If labor-inducing drugs such as Pitocin are introduced, the contractions can become even stronger and more violent. Likewise, using prostaglandins to soften the cervix for dilation also increases the risk of uterine rupture.
Signs that a rupture has occurred may include a slowing of the fetal heart rate (bradycardia), pains in the mother’s abdomen, vaginal bleeding, rapid pulse, signs of shock, the slowing or cessation of labor, pains in the mother’s chest or a radical change in the appearance of the woman’s abdomen due to the fact that the fetus may now be outside the uterus. Unfortunately, these indicators are not present with every uterine rupture.
Cerebral Palsy from Uterine Rupture
In the event of a complete rupture, the fetus is most likely to lose its placental connection to blood and oxygen. Asphyxia is the condition whereby the body and brain do not receive adequate oxygen supply. While asphyxia’s role as a principal cause of cerebral palsy has been debated since the days of Sigmund Freud, it now universally accepted that asphyxia is at least one of several possible causes of cerebral palsy. Any brain damage or brain malformation occurring before, during or after birth can lead to cerebral palsy.
There are many who are convinced that uterine ruptures actually present a statistically lower risk than what women without prior C-sections face during child birth from complications such as placental abruption, umbilical cord prolapse or shoulder dystocia. They believe that because current US health law and medical-ethical guidelines require that women who have had a previous C-section be offered vaginal birth as an option, these women are often scared away from that option in an effort to defray costs and liabilities to hospitals and physicians. For this reason, finding consistent statistics or use of empirical data on the internet can be difficult.

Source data
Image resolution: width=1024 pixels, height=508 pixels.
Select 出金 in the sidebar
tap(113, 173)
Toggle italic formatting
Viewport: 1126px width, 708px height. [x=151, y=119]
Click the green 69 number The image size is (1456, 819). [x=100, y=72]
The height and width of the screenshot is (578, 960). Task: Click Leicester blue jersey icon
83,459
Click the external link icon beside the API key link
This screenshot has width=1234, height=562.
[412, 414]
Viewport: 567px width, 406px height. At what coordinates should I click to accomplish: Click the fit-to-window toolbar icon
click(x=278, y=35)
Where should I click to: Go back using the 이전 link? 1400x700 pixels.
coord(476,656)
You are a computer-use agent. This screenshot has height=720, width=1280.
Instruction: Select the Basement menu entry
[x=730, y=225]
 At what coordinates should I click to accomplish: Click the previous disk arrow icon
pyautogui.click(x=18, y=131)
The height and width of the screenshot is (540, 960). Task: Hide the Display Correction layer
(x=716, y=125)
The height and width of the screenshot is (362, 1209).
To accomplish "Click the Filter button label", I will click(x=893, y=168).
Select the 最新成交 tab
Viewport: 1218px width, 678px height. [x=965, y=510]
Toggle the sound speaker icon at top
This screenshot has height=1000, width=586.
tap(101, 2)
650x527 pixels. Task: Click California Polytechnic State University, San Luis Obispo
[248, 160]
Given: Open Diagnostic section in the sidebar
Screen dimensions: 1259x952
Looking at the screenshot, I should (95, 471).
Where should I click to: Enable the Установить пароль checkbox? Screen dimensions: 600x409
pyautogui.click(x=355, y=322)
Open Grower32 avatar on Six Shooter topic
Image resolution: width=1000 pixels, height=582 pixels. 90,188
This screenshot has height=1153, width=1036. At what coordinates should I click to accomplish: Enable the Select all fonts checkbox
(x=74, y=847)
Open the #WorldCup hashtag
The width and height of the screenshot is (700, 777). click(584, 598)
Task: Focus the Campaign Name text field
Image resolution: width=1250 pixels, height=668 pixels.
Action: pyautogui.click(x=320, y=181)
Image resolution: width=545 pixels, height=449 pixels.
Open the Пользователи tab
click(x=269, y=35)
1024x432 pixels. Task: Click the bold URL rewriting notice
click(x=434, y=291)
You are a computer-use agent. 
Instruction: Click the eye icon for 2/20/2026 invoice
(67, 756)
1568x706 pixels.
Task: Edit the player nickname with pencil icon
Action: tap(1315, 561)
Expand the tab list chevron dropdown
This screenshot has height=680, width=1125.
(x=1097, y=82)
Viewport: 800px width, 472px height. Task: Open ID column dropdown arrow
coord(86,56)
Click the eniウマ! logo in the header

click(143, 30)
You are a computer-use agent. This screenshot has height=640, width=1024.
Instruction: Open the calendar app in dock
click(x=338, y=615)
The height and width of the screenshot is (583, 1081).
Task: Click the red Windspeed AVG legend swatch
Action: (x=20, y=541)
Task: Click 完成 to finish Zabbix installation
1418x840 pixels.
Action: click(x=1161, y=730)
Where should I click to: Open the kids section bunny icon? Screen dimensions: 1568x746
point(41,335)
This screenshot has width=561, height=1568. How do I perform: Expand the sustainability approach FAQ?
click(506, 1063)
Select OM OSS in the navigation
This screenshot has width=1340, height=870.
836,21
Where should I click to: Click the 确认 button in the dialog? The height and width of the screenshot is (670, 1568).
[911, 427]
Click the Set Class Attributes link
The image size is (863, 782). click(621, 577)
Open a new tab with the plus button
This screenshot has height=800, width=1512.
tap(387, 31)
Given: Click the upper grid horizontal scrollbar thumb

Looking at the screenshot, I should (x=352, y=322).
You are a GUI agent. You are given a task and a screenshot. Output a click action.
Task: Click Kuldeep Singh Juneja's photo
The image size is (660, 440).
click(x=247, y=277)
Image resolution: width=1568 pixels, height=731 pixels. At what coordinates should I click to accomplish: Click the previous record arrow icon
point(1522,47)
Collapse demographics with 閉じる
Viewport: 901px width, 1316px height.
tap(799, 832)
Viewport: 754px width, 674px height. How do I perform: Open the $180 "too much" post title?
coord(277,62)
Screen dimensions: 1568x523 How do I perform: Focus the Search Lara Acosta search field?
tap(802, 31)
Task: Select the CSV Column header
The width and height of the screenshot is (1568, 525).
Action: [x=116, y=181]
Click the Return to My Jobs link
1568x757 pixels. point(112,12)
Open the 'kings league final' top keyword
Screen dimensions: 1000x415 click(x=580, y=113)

List of tasks:
**A.** In the passage on uterine rupture, how is asphyxia defined?
**B.** List every sign of a uterine rupture that the passage on uterine rupture names.
**C.** Write the next part of the passage on uterine rupture and cerebral palsy, starting after its final sentence.
The source data was taken from a separate source.

Answers by task:
**A.** Asphyxia is the condition whereby the body and brain do not receive adequate oxygen supply.

**B.**
- A slowing of the fetal heart rate (bradycardia)
- Pains in the mother's abdomen
- Vaginal bleeding
- Rapid pulse
- Signs of shock
- The slowing or cessation of labor
- Pains in the mother's chest
- A radical change in the appearance of the woman's abdomen

**C.**
It is accepted that a VBAC candidate needs to be more closely monitored than a woman who has never had a C-section because the early signs of a rupture are not always obvious. Currently, only about half of the hospitals in the United States even permit VBACs. Most insurance companies and the hospitals that permit VBACs require that beginning with the onset of labor, a fully staffed operating room as well as a complete neonatal intensive care team be on standby. Because labor can take many hours, this can prohibitively tie up valuable personnel and hospital space.
Even presented in the worst possible light, VBAC deliveries remain popular and relatively safe. It is the responsibility of the primary care giver to give candidates a comprehensive picture of the risks and advantages of both VBAC and elective C-section so the patient can make an informed decision on which course to take. Statistically rare or not, uterine rupture is an extremely traumatic event for both mother and baby, one that can deprive the unborn child of invaluable oxygen and blood, possibly leading to cerebral palsy. Obviously, the key to a successful delivery in the event of uterine rupture lies in the vigilant monitoring of the mother and fetus from the very onset of labor, whether naturally occurring or chemically induced, as well as having all the necessary resources available should such an emergency occur.